**Records**
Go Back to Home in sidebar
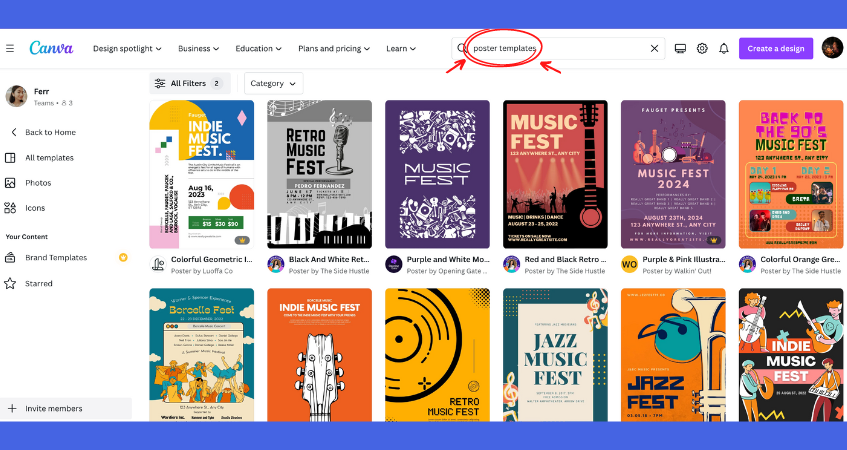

...

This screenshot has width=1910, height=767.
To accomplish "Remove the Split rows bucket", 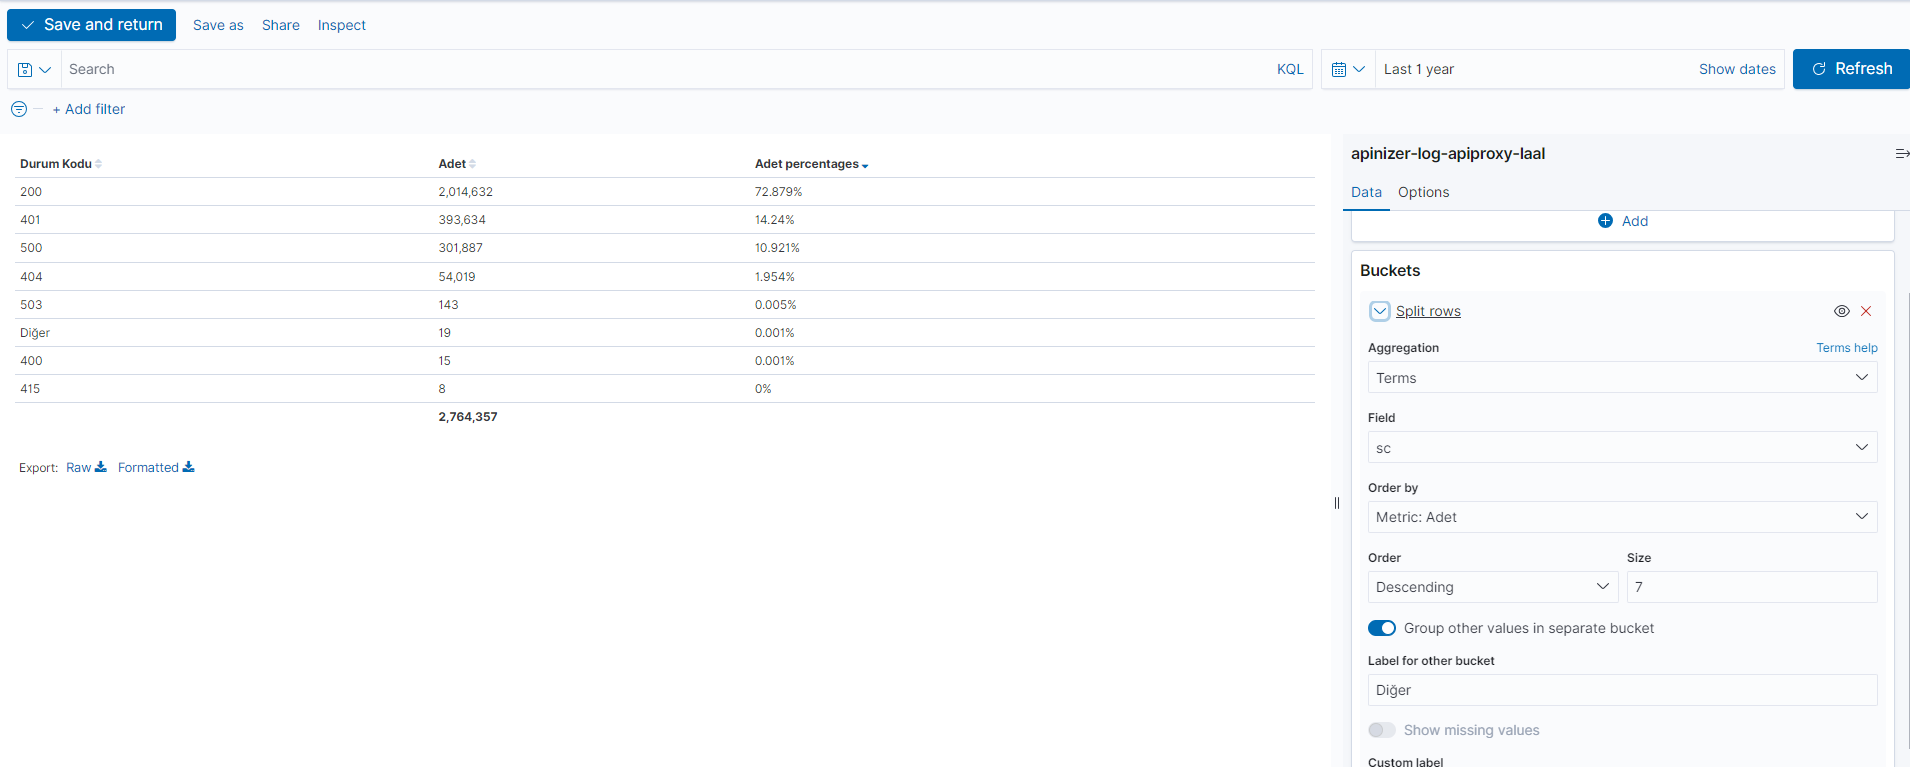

==

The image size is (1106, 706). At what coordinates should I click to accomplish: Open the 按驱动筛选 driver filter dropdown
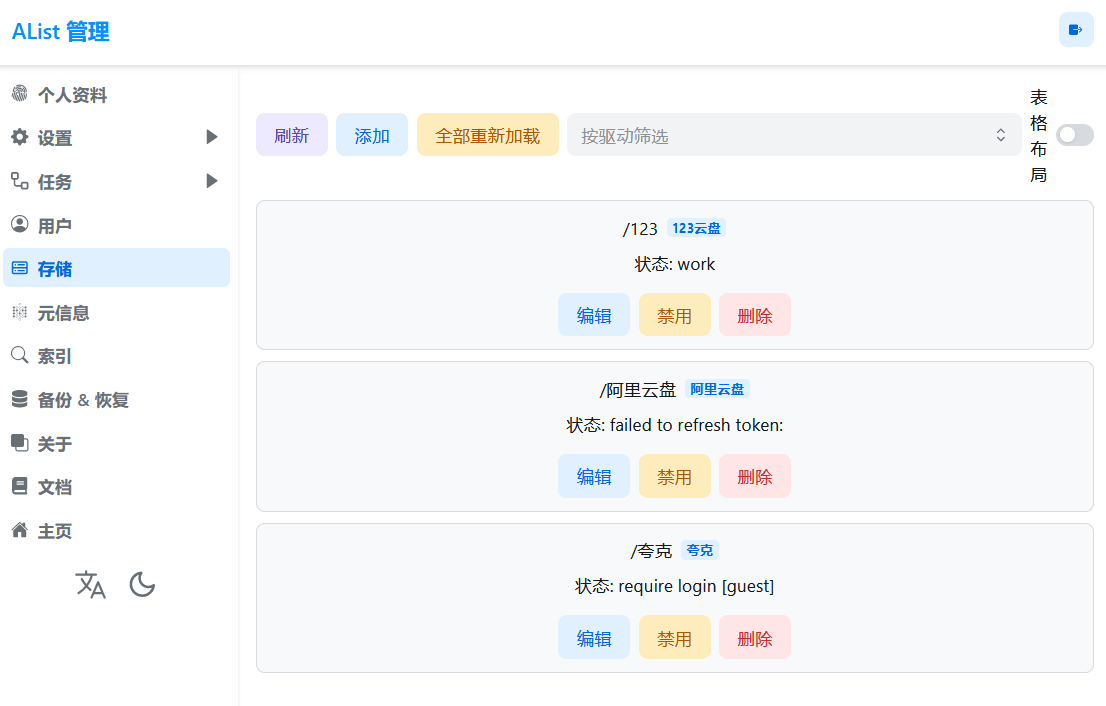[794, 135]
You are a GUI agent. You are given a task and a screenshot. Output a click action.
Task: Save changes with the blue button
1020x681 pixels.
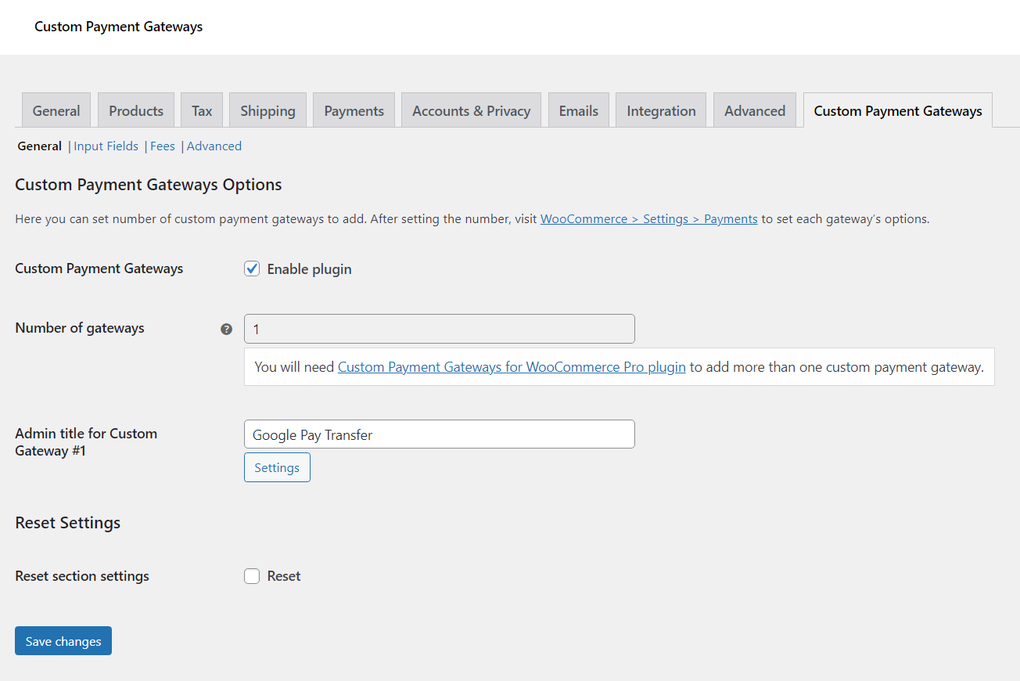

**Assigned task**
Find the number of lines in the material above that contain the word "screenshot"; write that number and nothing else.

**Task output**
2